Для того чтобы обосновать выбор кандидатуры и отправку на работу, необходимо было родить какую-нибудь причину. Этого можно в принципе и не делать, но так мотивация будет более весомой. Именно сейчас Стойлохряков рылся в своей голове и искал ту самую причину. За что бы зацепиться? Морщины на его лбу становились все более глубокими, а решение не приходило.
Почему ему сегодня с утра еще хочется думать и быть демократическим лидером? Ведь он вполне может ткнуть пальцем в этого, этого, этого – и все. Люди пойдут выполнять поставленную задачу. Он уже выставил вверх указательный палец и, подойдя к Казаряну, наконец переставшему оправлять свой китель, хотел было ткнуть пальцем ему в грудь и сказать, чтобы он самостоятельно отобрал пять человек для работы. Но тут комбат припомнил эпизод с воровством сантехники, которую они вместе с начальником штаба майором Холодцом выписывали из Самары для себя и офицерских семей в новый дом. Здесь без химиков не обошлось. Воровали не для себя – для туалета, который сам комбат приказал отремонтировать. Но воровство есть воровство. И необходимо после таких происшествий проводить воспитательную работу. Решение было принято.
– Так, – комбат подошел к самому здоровому солдату во взводе – Простакову. – Давай, Простаков. Затем, кто там еще был? Вот ты.
– Рядовой Резинкин, – отозвался Виктор на комбатовское «ты».
– И потом маленький у вас еще…
Петр Валериевич подошел к концу строя.
– Вот. Вот этот вот.
– Рядовой Валетов, – тут же отозвался Фрол.
– Это трое. И еще двоих.
Комбат подошел к двум дембелям, которые держались друг дружки на протяжении всей службы.
– Давай, Сизов, и ты, Ануфриев. Пойдете работничками вместе с вышеназванными. Итого пять человек. Петрушевский!
– Я!
– После завтрака машину «ГАЗ-66» к подъезду. Эти пятеро загружаются. Вместе с ними едет прапорщик Евздрихин. Он старший. Вопросы? Тихо. Хорошо, – без паузы произнес комбат и, напутствовав народ стандартным «далее по распорядку», удалился с этажа.
Все выдохнули. Сегодня только понедельник, и долбаная служба не успела пронять Стойлохрякова. В четверг, пятницу он будет уже залетать на этаж и орать на каждого встречного-поперечного. А сейчас еще ничего, в хорошем расположении духа, можно сказать. Лично зашел, попросил дедушек выйти построиться. Не каждый день такое случается.
Сизов с Ануфриевым были из тех людей, что никогда не старались стать по-настоящему дембелями, какими их привыкла, во всяком случае, рисовать фантазия авторов журнальных и газетных статей.

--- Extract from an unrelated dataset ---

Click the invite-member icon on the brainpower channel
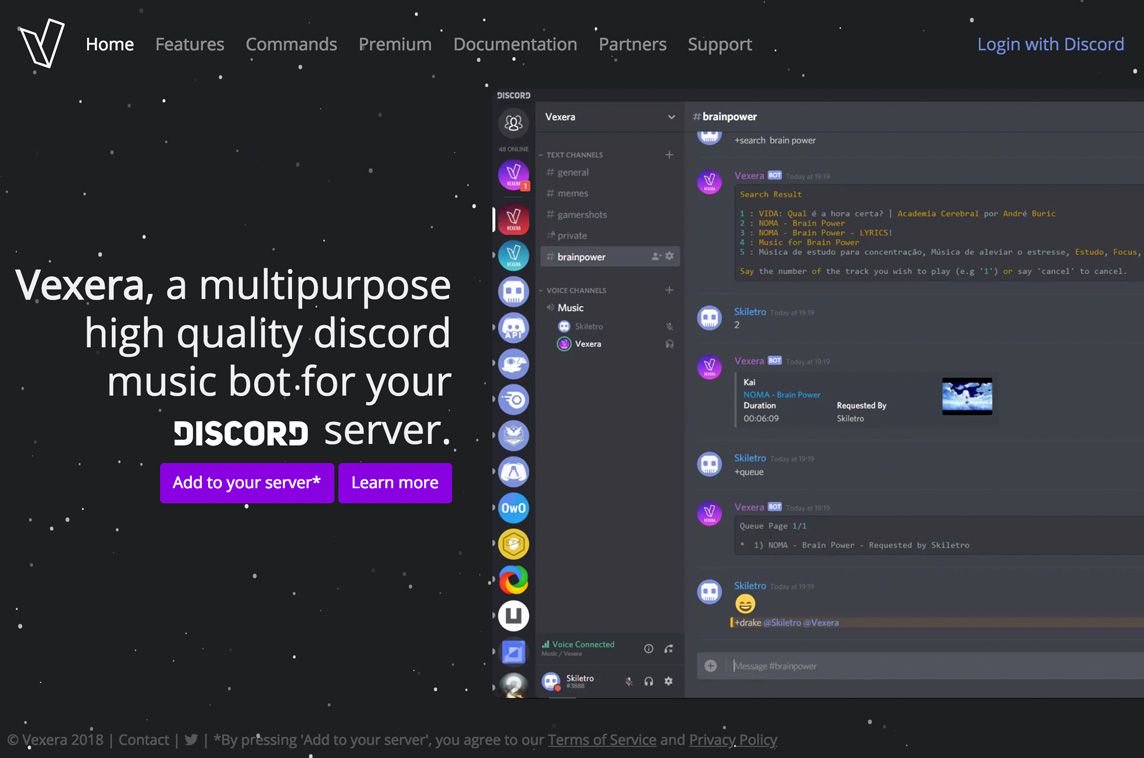The width and height of the screenshot is (1144, 758). 656,256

Они были нормальными пацанами, которые держались друг за друга, ни к кому не приставали, никогда не напрашивались на неприятности и по большей части блюли режим. Единственная особенность, о которой, естественно, все знали во взводе, была любовь двоих корешей к травке, «колесам» и прочей дряни.
Ануфриев на правах старшего (ему домой на три месяца раньше, чем Сизову) сразу после завтрака построил солдат в колонну по два и повел их к уже стоящей под парами «шишиге».
Наученный долгими годами службы, Петр Петрович Евздрихин никогда и никуда не торопился. Если ему говорили сделать сегодня, он делал завтра. Если говорили быть к девяти, он обычно появлялся на точке в половине десятого. Конечно, фильтровал, от кого приказы-то исходят. По большей части опаздывал – знал, что человек он в батальоне незаменимый. Прапорщики – это соль армии. А хорошие прапорщики – это уже перец. Не обрадовавшись тому, что солдаты очень быстро появились после завтрака перед машиной, Евздрихин поспешил пожурить Ануфриева:
– Олег, куда торопишься? Домой? Все равно раньше августа не отпустят.
– Первого августа, – уточнил высохший от постоянного употребления наркотиков дембель.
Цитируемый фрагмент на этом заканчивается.